BEGIN Input

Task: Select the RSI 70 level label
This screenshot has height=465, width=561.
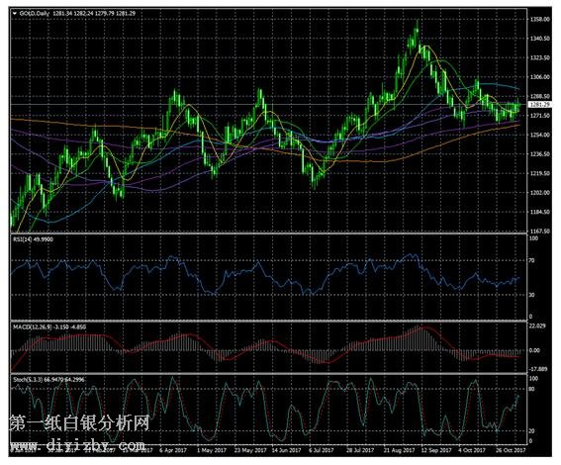Action: pos(531,260)
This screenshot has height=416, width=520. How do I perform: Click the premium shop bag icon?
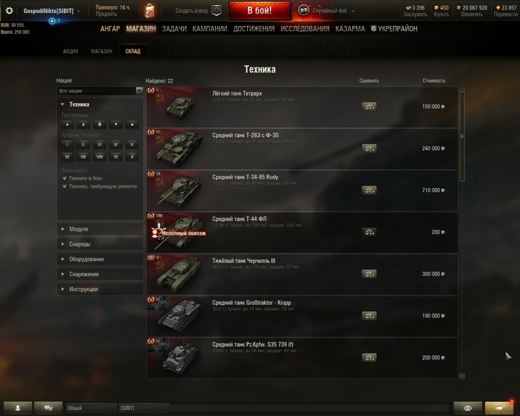pyautogui.click(x=150, y=11)
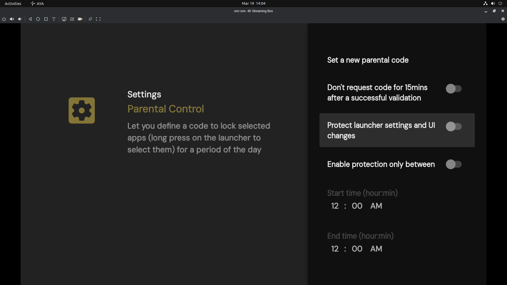The width and height of the screenshot is (507, 285).
Task: Click the volume up icon in toolbar
Action: (x=12, y=19)
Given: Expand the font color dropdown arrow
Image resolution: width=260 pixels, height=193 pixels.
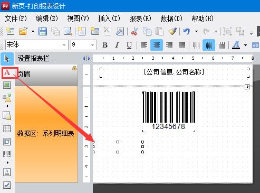Looking at the screenshot, I should [245, 45].
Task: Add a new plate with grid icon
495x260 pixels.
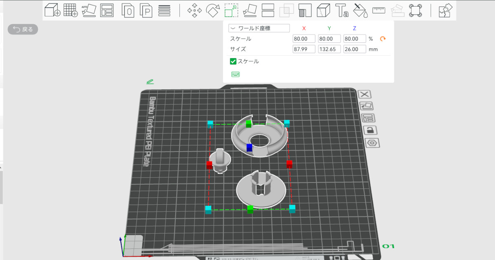Action: point(71,10)
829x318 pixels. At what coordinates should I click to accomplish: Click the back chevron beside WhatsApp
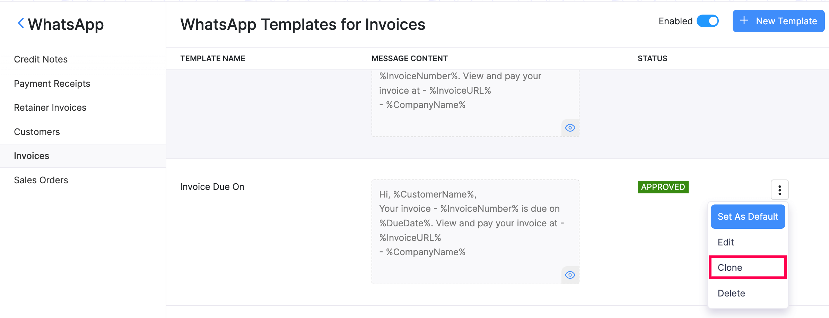[x=21, y=24]
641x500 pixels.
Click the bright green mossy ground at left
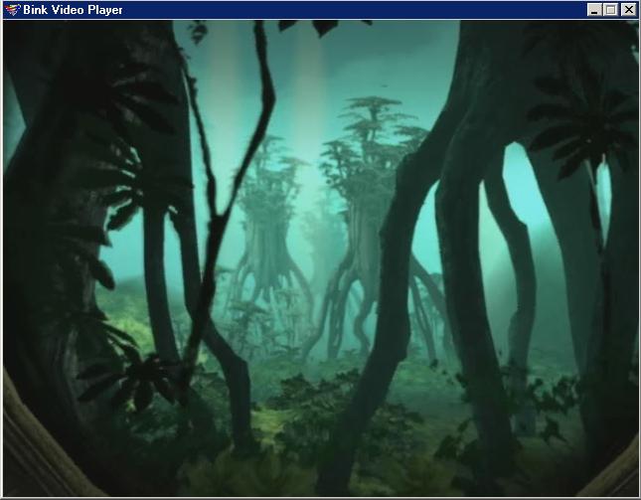point(129,308)
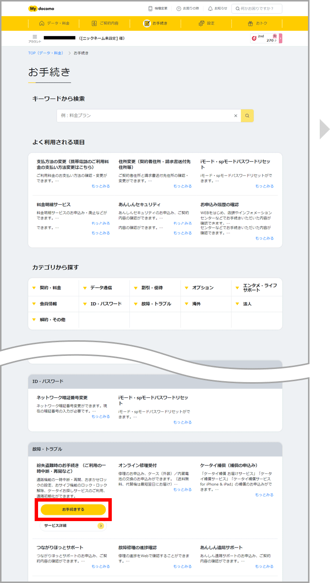
Task: Clear the keyword search with X icon
Action: [x=235, y=116]
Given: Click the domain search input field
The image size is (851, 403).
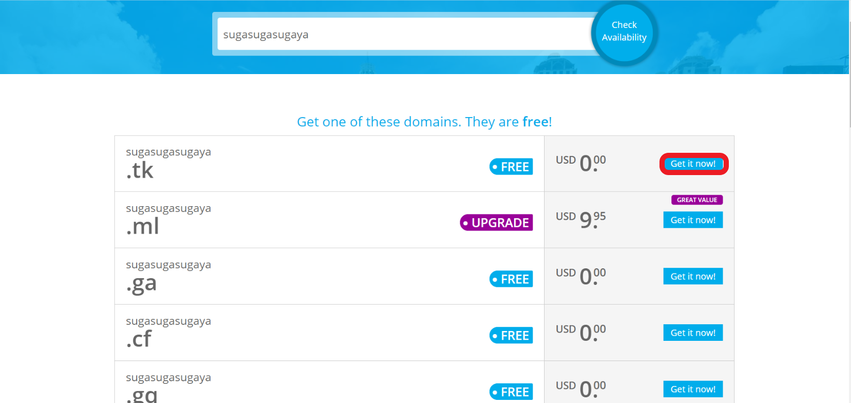Looking at the screenshot, I should (x=404, y=34).
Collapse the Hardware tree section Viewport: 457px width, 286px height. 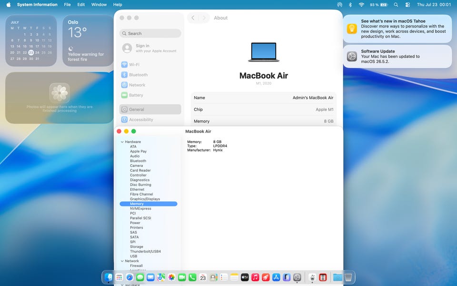(x=122, y=142)
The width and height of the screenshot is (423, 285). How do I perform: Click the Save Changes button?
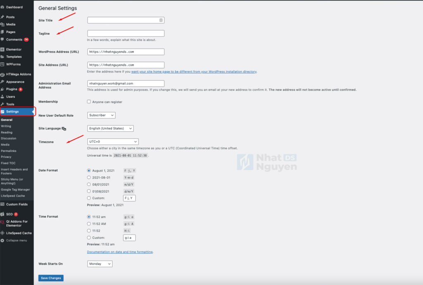(50, 278)
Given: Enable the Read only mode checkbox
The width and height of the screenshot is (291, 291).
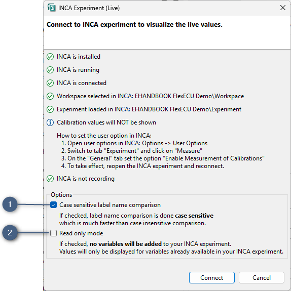Looking at the screenshot, I should [54, 233].
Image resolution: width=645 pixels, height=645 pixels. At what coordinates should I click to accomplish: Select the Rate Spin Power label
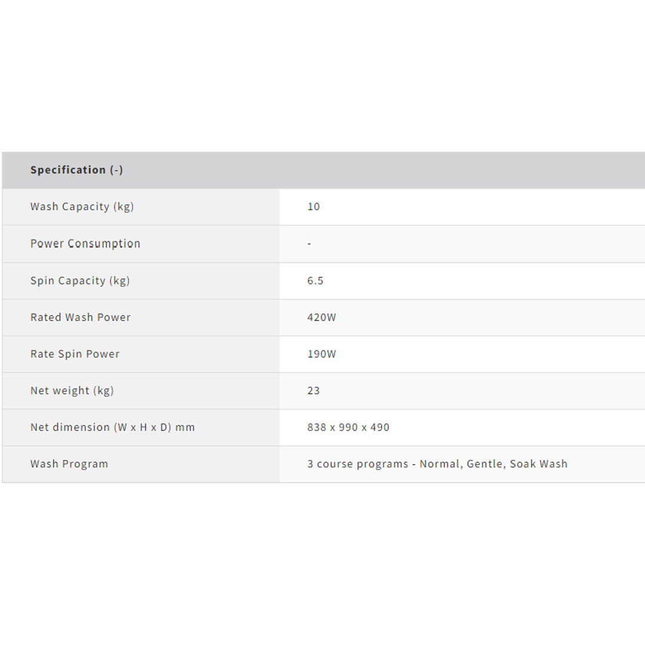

END Input

Exercise description >>
Across all the entries, how many lines hold the string "Select"? Only the number is needed.

Response area >>
2